I read an article the other day about managers complaining about zoomers not even knowing how type on a keyboard.

GenderNeutralBro ,

That was certainly true in the 90s. Mainstream journalism on computers back then was absolutely awful. I’d say that only changed in the mid-2000 or 2010s. Even today, tech literacy in journalism is pretty low outside of specialist outlets like, say, Ars.

Today I see the same thing with new tech like AI.

Dadifer ,

Thank you, Margot Robbie! I’m a big fan!

MargotRobbie ,
@MargotRobbie@lemmy.world avatar

You’re welcome. Bet you didn’t know that I’m pretty good at tech too.

Also, that’s Academy Award nominated character actress Margot Robbie to you!

Blaster_M ,

Oh no, another complicated way to jpeg an image that an ai training program will be able to just detect and discard in a week’s time.

vidarh ,
@vidarh@lemmy.stad.social avatar

They don’t even need to detect them - once they are common enough in training datasets the training process will “just” learn that the noise they introduce are not features relevant to the desired output. If there are enough images like that it might eventually generate images with the same features.

wizardbeard ,

This is already a concept in the AI world and is often used while a model is being trained specifically to make it better. I believe it’s called adversarial training or something like that.

Mango ,

No, that’s something else entirely. Adversarial training is where you put an ai against a detector AI as a kind of competition for results.

driving_crooner ,
@driving_crooner@lemmy.eco.br avatar

Its called adversarial attack, this is an old video (5 years) explaining how it works and how you can potentially do it charging just one pixel on the image.

youtu.be/SA4YEAWVpbk?si=xObPveXTT2ip5ICG

penix ,

There is probably a trivial workaround to this.

FaceDeer ,
@FaceDeer@kbin.social avatar

There's trivial workarounds for Glaze, which this is based off of, so I wouldn't be surprised.

hh93 ,

The problem is identifying it. If it’s necessary to preprocess every image used for training instead of just feeding it is a model that already makes it much more resources costly

vidarh ,
@vidarh@lemmy.stad.social avatar

You wouldn’t want to. If you just feed it to the models, then if there are enough of these images to matter the model will learn to ignore the differences. You very specifically don’t want to prevent the model from learning to overcome these things, exactly because if you do you’re stuck with workarounds like that forever, but if you don’t the model will just become more robust to noisy data like this.

vidarh , (edited )
@vidarh@lemmy.stad.social avatar

Yes: Train on more images processed by this.

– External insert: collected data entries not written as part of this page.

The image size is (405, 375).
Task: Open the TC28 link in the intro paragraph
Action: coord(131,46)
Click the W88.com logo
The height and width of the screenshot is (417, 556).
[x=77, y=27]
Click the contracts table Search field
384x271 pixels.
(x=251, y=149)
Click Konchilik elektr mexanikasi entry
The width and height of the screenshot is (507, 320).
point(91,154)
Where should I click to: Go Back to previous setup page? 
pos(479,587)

In other words: If the tool becomes popular it will be self-defeating by producing a large corpus of images teaching future models to ignore the noise it introduces.

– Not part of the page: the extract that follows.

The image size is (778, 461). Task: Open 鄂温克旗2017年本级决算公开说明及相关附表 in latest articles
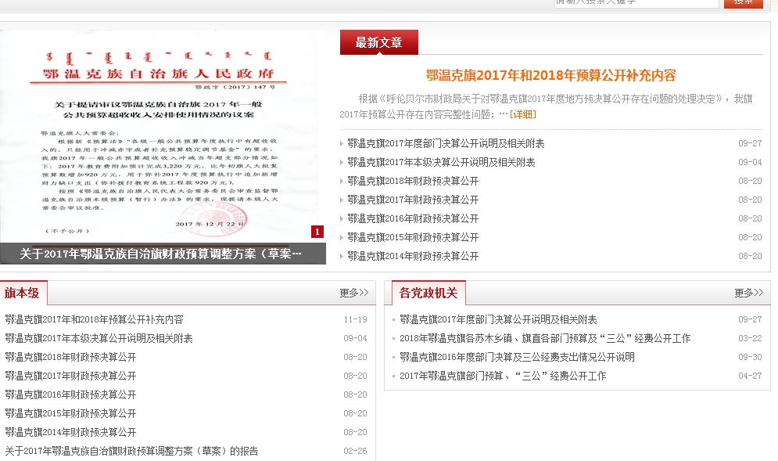pyautogui.click(x=441, y=162)
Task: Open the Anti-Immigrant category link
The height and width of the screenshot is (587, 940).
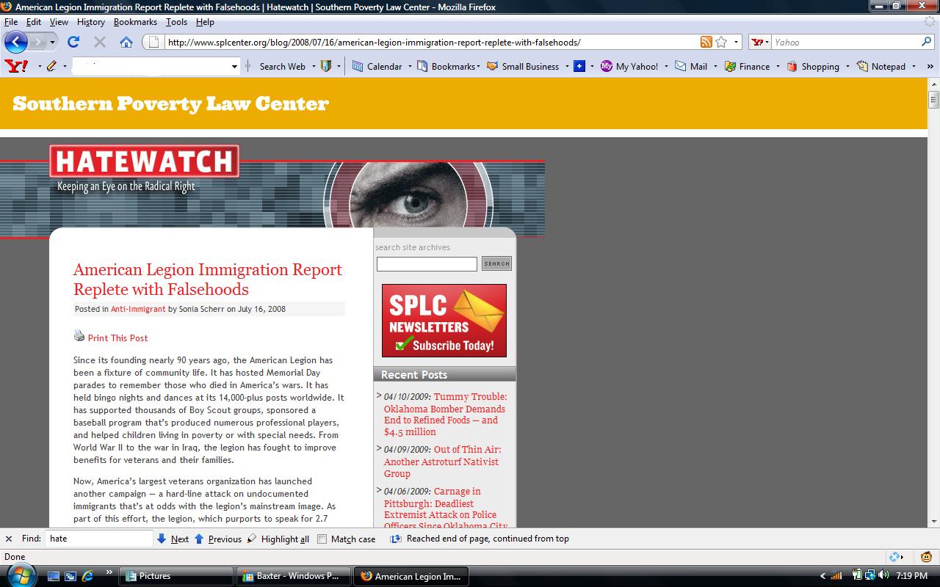Action: [x=138, y=309]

There are likely easier “quick fixes” while waiting for new models, but this is the general fix that will work against almost any adversarial attack like this.

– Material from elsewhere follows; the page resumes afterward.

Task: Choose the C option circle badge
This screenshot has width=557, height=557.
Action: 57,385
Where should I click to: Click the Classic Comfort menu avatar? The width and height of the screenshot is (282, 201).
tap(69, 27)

There might be theoretical attacks that’d be somewhat more difficult to overcome to the extent of requiring tweaks to the models, but given that there demonstrably exists a way of translating text to images that overcomes any such adversarial method that isn’t noticeable to humans, given that humans can, there will inherently always be a way to beat them.

Meowoem ,

It doesn’t even need a work around, it’s not going to affect anything when training a model.

It might make style transfer harder using them as reference images on some models but even that’s fairly doubtful, it’s just noise on an image and everything is already full of all sorts of different types of noise.